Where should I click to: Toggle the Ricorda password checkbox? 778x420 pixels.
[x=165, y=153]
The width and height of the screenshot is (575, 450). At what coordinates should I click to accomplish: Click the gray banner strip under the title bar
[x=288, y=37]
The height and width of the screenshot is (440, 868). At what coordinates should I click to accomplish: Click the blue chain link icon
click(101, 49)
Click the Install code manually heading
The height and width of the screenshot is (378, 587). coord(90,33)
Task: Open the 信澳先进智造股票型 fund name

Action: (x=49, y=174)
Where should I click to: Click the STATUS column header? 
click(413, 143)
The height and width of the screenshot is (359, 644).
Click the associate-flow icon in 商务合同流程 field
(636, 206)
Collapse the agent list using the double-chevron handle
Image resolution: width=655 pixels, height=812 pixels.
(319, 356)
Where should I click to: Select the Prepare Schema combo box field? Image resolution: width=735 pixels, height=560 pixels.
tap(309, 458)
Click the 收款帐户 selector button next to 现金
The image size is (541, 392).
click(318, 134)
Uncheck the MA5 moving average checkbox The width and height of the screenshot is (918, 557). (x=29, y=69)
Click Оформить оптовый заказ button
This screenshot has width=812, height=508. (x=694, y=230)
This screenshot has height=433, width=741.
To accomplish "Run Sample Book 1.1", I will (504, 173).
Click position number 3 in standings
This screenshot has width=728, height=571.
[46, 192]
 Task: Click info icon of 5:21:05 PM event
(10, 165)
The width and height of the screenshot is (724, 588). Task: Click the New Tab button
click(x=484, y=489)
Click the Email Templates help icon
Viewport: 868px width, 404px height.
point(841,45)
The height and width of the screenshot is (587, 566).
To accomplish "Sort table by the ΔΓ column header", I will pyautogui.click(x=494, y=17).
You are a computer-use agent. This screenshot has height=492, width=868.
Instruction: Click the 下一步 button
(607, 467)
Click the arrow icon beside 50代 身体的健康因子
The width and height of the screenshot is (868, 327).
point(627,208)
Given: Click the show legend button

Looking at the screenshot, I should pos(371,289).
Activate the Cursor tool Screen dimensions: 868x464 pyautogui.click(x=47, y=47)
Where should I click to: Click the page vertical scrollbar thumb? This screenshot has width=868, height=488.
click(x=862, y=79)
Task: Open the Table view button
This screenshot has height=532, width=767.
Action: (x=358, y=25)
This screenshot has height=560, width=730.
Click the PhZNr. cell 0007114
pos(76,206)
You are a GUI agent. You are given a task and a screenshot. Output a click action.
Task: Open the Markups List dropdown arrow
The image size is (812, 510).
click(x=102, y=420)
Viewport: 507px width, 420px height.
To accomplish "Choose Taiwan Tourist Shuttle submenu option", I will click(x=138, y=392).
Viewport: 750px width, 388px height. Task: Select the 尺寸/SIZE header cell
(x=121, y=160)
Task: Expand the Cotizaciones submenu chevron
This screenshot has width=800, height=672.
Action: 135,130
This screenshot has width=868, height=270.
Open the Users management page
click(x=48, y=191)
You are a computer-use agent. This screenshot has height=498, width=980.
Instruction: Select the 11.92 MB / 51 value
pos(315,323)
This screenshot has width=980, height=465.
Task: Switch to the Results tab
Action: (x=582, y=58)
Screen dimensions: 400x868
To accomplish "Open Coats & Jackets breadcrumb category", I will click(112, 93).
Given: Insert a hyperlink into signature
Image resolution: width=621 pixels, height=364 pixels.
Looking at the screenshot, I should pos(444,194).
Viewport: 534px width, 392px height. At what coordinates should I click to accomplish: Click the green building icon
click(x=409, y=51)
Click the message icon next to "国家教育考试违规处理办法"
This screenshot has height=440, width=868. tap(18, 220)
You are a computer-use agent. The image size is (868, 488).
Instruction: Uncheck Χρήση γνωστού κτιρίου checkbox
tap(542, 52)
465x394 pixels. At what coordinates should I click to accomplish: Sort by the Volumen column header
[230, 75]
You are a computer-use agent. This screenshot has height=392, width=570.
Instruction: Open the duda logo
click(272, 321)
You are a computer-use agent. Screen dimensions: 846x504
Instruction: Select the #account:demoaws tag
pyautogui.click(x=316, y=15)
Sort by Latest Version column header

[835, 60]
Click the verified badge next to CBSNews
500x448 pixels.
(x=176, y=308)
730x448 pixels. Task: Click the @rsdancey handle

### [EXERCISE BRIEF]
Would you return, unchanged, the lines from the one containing "Click the message" through the end of the entries?

### [WORKED SOLUTION]
Click the message icon next to "国家教育考试违规处理办法"
This screenshot has height=440, width=868. tap(18, 220)
You are a computer-use agent. The image size is (868, 488).
Instruction: Uncheck Χρήση γνωστού κτιρίου checkbox
tap(542, 52)
465x394 pixels. At what coordinates should I click to accomplish: Sort by the Volumen column header
[230, 75]
You are a computer-use agent. This screenshot has height=392, width=570.
Instruction: Open the duda logo
click(272, 321)
You are a computer-use agent. Screen dimensions: 846x504
Instruction: Select the #account:demoaws tag
pyautogui.click(x=316, y=15)
Sort by Latest Version column header

[835, 60]
Click the verified badge next to CBSNews
500x448 pixels.
(x=176, y=308)
730x448 pixels. Task: Click the @rsdancey handle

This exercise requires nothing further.